▶ _RECORD EXCERPTS_

----

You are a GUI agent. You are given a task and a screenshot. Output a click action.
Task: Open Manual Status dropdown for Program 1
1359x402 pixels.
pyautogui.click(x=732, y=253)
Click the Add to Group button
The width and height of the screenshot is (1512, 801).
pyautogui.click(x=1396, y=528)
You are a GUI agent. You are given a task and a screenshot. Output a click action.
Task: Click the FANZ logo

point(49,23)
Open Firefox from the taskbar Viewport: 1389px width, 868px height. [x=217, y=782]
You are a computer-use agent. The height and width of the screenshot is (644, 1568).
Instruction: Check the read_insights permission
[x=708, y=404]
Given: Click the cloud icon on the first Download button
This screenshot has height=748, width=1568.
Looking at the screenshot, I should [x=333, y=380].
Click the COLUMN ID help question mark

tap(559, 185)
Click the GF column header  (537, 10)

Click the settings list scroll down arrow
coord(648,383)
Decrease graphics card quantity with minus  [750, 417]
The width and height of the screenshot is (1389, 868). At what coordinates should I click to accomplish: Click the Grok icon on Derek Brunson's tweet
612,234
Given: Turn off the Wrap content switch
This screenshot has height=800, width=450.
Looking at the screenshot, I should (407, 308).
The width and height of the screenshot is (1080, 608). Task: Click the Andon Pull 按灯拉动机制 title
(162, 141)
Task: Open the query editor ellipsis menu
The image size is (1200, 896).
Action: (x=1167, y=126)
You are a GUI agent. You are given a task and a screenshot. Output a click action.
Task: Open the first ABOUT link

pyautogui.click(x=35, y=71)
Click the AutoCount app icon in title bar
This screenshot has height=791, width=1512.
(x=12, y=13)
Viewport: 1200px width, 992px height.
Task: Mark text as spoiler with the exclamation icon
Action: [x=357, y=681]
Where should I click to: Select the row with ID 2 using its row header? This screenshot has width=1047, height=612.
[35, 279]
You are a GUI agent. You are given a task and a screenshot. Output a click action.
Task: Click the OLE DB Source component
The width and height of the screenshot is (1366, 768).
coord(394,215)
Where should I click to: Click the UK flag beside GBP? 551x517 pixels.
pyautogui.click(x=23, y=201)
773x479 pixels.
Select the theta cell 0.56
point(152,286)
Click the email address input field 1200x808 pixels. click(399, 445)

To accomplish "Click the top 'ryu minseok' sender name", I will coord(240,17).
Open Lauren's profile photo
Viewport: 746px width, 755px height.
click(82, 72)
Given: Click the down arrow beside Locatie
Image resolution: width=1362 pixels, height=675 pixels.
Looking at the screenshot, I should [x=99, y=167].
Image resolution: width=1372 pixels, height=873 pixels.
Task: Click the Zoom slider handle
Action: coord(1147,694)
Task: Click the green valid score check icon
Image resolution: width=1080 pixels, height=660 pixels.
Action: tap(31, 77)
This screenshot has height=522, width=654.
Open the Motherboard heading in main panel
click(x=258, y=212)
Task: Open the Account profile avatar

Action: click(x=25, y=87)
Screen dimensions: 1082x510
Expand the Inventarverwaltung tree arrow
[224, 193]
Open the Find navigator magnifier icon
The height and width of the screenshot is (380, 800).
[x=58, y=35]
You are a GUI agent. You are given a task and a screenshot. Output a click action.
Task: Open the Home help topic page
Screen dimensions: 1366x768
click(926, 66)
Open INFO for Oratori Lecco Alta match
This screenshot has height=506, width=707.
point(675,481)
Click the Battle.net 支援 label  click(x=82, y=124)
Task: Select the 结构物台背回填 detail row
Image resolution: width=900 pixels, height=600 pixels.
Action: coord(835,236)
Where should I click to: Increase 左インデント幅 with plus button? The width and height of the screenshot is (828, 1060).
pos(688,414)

----

▶ _WHAT YOU WILL DO_
Mind each word and retype the entire listing above.

▶ _TASK SOLUTION_
You are a GUI agent. You are given a task and a screenshot. Output a click action.
Task: Open Manual Status dropdown for Program 1
1359x402 pixels.
pyautogui.click(x=732, y=253)
Click the Add to Group button
The width and height of the screenshot is (1512, 801).
pyautogui.click(x=1396, y=528)
You are a GUI agent. You are given a task and a screenshot. Output a click action.
Task: Click the FANZ logo

point(49,23)
Open Firefox from the taskbar Viewport: 1389px width, 868px height. [x=217, y=782]
You are a computer-use agent. The height and width of the screenshot is (644, 1568).
Instruction: Check the read_insights permission
[x=708, y=404]
Given: Click the cloud icon on the first Download button
This screenshot has height=748, width=1568.
Looking at the screenshot, I should [x=333, y=380].
Click the COLUMN ID help question mark

tap(559, 185)
Click the GF column header  (537, 10)

Click the settings list scroll down arrow
coord(648,383)
Decrease graphics card quantity with minus  [750, 417]
The width and height of the screenshot is (1389, 868). At what coordinates should I click to accomplish: Click the Grok icon on Derek Brunson's tweet
612,234
Given: Turn off the Wrap content switch
This screenshot has height=800, width=450.
Looking at the screenshot, I should (407, 308).
The width and height of the screenshot is (1080, 608). Task: Click the Andon Pull 按灯拉动机制 title
(162, 141)
Task: Open the query editor ellipsis menu
The image size is (1200, 896).
Action: (x=1167, y=126)
You are a GUI agent. You are given a task and a screenshot. Output a click action.
Task: Open the first ABOUT link

pyautogui.click(x=35, y=71)
Click the AutoCount app icon in title bar
This screenshot has height=791, width=1512.
(x=12, y=13)
Viewport: 1200px width, 992px height.
Task: Mark text as spoiler with the exclamation icon
Action: [x=357, y=681]
Where should I click to: Select the row with ID 2 using its row header? This screenshot has width=1047, height=612.
[35, 279]
You are a GUI agent. You are given a task and a screenshot. Output a click action.
Task: Click the OLE DB Source component
The width and height of the screenshot is (1366, 768).
coord(394,215)
Where should I click to: Click the UK flag beside GBP? 551x517 pixels.
pyautogui.click(x=23, y=201)
773x479 pixels.
Select the theta cell 0.56
point(152,286)
Click the email address input field 1200x808 pixels. click(399, 445)

To accomplish "Click the top 'ryu minseok' sender name", I will coord(240,17).
Open Lauren's profile photo
Viewport: 746px width, 755px height.
click(82, 72)
Given: Click the down arrow beside Locatie
Image resolution: width=1362 pixels, height=675 pixels.
Looking at the screenshot, I should [x=99, y=167].
Image resolution: width=1372 pixels, height=873 pixels.
Task: Click the Zoom slider handle
Action: coord(1147,694)
Task: Click the green valid score check icon
Image resolution: width=1080 pixels, height=660 pixels.
Action: tap(31, 77)
This screenshot has height=522, width=654.
Open the Motherboard heading in main panel
click(x=258, y=212)
Task: Open the Account profile avatar

Action: click(x=25, y=87)
Screen dimensions: 1082x510
Expand the Inventarverwaltung tree arrow
[224, 193]
Open the Find navigator magnifier icon
The height and width of the screenshot is (380, 800).
[x=58, y=35]
You are a GUI agent. You are given a task and a screenshot. Output a click action.
Task: Open the Home help topic page
Screen dimensions: 1366x768
click(926, 66)
Open INFO for Oratori Lecco Alta match
This screenshot has height=506, width=707.
point(675,481)
Click the Battle.net 支援 label  click(x=82, y=124)
Task: Select the 结构物台背回填 detail row
Image resolution: width=900 pixels, height=600 pixels.
Action: coord(835,236)
Where should I click to: Increase 左インデント幅 with plus button? The width and height of the screenshot is (828, 1060).
pos(688,414)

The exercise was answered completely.